35 years of change in megazoobenthos abundance and biomass in the Gulf of Batabanó, Cuba, and implications for the lobster, Panulirus argus (Decapoda: Palinuridae)
Abundance and Biomass of megazoobenthos in the gulf of Batabanó
Introduction: Benthos is an efficient indicator of environmental disturbances, biodiversity and trophic dynamics. In Cuba, benthic mollusks have been reported as the main food for the lobster Panulirus argus. Objectives: To estimate spatio-temporal variations in the soft-bottom benthic community of the Gulf of Batabanó, and to infer, with emphasis on mollusks, the effect of such variations on the availability of food for spiny lobsters.
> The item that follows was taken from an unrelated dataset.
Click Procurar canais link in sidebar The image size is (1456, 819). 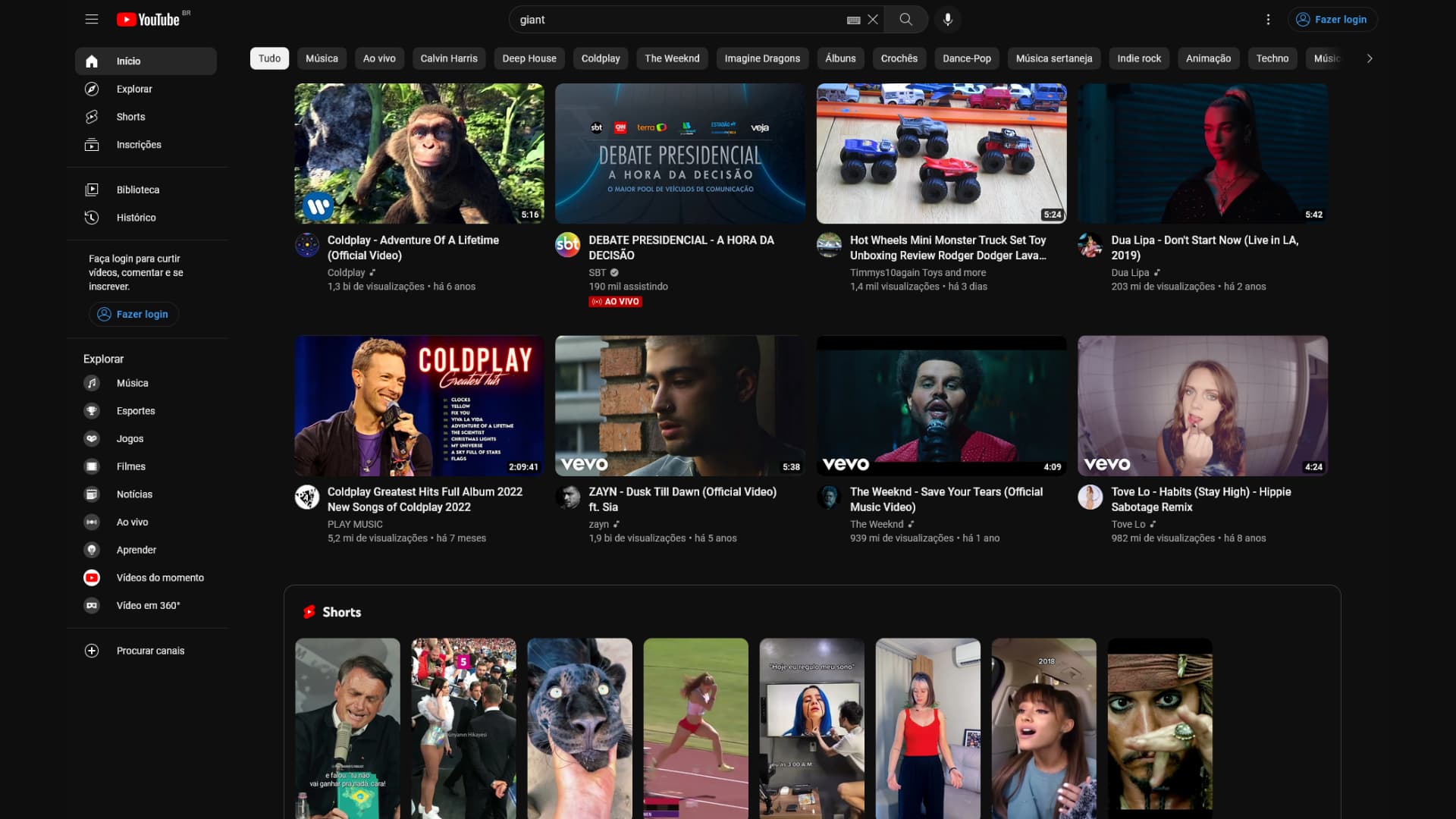149,650
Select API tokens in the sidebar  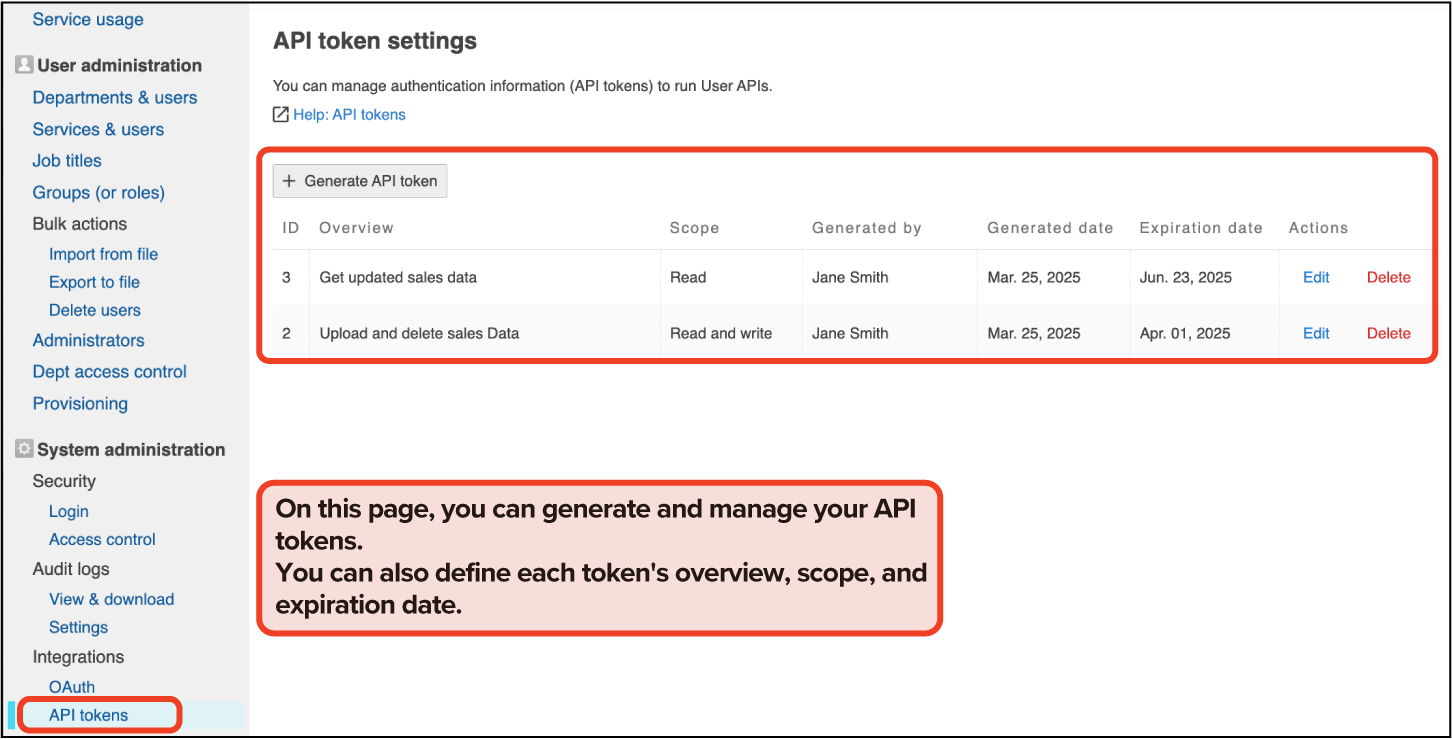point(88,715)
Methods: A historical analysis of the variations in the density and biomass of megazoobenthos (organisms ≥ 4 mm) and particularly of megazoobenthic mollusks was carried out, taking as a reference the studies published in 1990 (with samples from 1983) and recent data (2007-2018) recorded on site using comparable methodologies based on sediment drags. Abundance was given as density (ind/m2) and biomass in g/m2. Results: It was found that both the density and the biomass were significantly higher at the end of the last century and show a tendency to gradually decrease towards recent times. Regarding the values reported in 1983, the density of organisms showed a decrease of 73 %, however, the biomass experienced an even greater decrease (86 %). The areas with the highest density and biomass, both benthos and mollusks, have varied from 1983 and are currently located towards the center of the gulf. Despite this, bivalves continue to be better represented than gastropods. In general, mollusks showed a significant decrease (55 % and 88 % respectively). Conclusions: The deterioration of the benthic community in the fishing areas of the Gulf of Batabanó was corroborated and it was demonstrated, based on megazoobenthos, that malacofauna can be used as a reliable indicator of the general parameters of the soft-bottom benthic community. The availability of food for lobsters have decreased 55.6 % compared to 1983. This could help to explain the current changes in the abundance, distribution and nutritional condition of lobsters, which could also be related to the recent megazoobenthos variations.